There are two primary types of stock that you can hold in a company: common stock and preferred stock.
As the name indicates, common stock is the kind of stock held by most investors in a company. Holders of common stock usually have voting rights on company matters such as the election of the company's leadership team. Owners of common stock make a profit when the stock's value increases and can receive dividends based upon the company's performance in the stock market.
Ironically, preferred stock does not typically come with the same voting rights of common stock. What it does offer however is a regular payment of dividends not directly tied to the market. Also, in the event that the company goes out of business and is liquidated, preferred stockholders have priority over common stockholders in the distribution of corporate assets.
Investing in a company through the purchase of its stock is different from savings. While one can earn interest upon the principal (amount of money) placed into savings, the interest on savings accounts is typically very low.

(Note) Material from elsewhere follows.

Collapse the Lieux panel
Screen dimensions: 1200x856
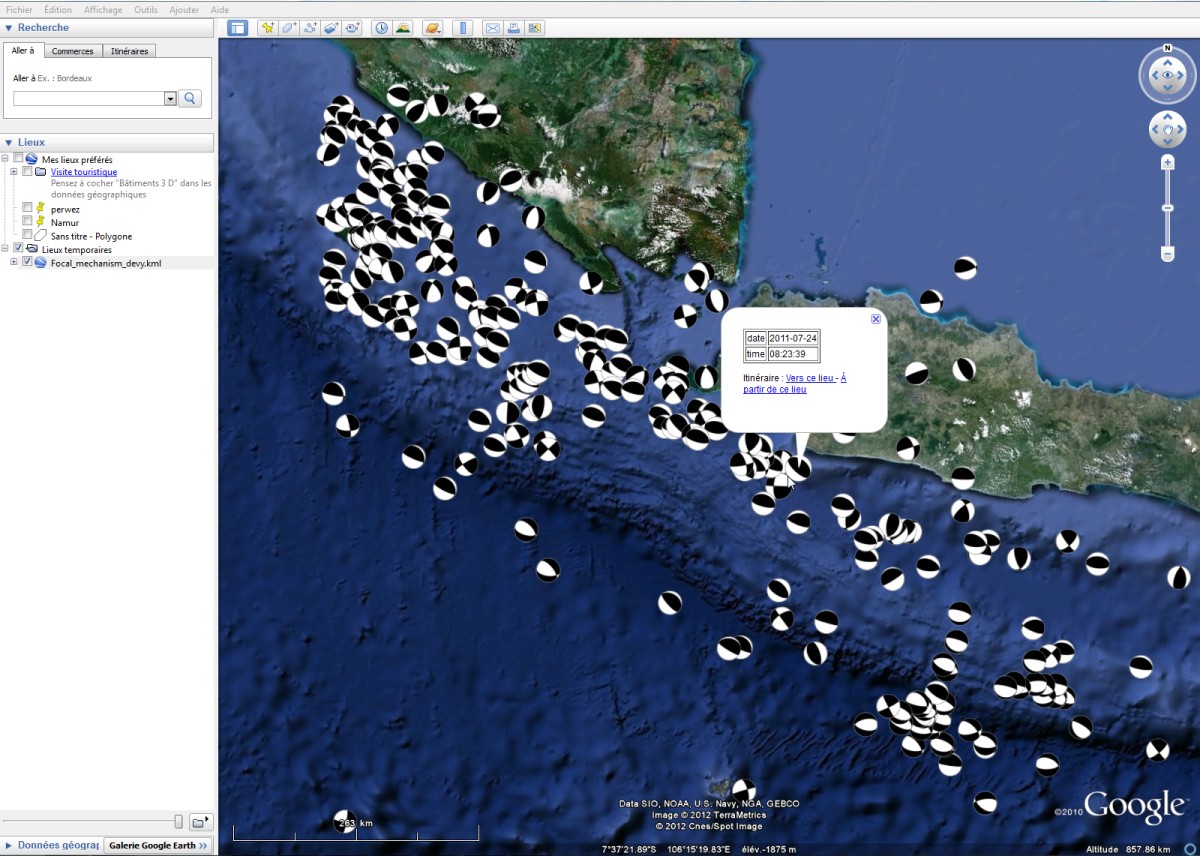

Savings is a way to keep money in reserve without concern as to the return on the money saved. This is not the case with stock investment.
Investment in a company's stock implies the potential for earnings based upon the growth of the company. When the company makes money, you do too. The down side of this is that you can also lose money based upon a company's negative performance. In addition to the ownership that the purchase of stock implies, it is this element of risk that separates investment from savings. Investments run the range from conservative (low risk) to aggressive (high risk), and itís important that when you make the decision to invest, you are aware and comfortable with the amount of risk you're taking on.
Buying and Selling Stocks
Stocks are typically bought and sold through a stock broker. This is a person or company who is licensed to make transactions on a stock exchange such as the NASDAQ or the New York Stock Exchange. One can also purchase stock directly from the company, oftentimes through an initial public offering (IPO), wherein a company allows the public purchase of its shares for the first time, or through its investor relations department.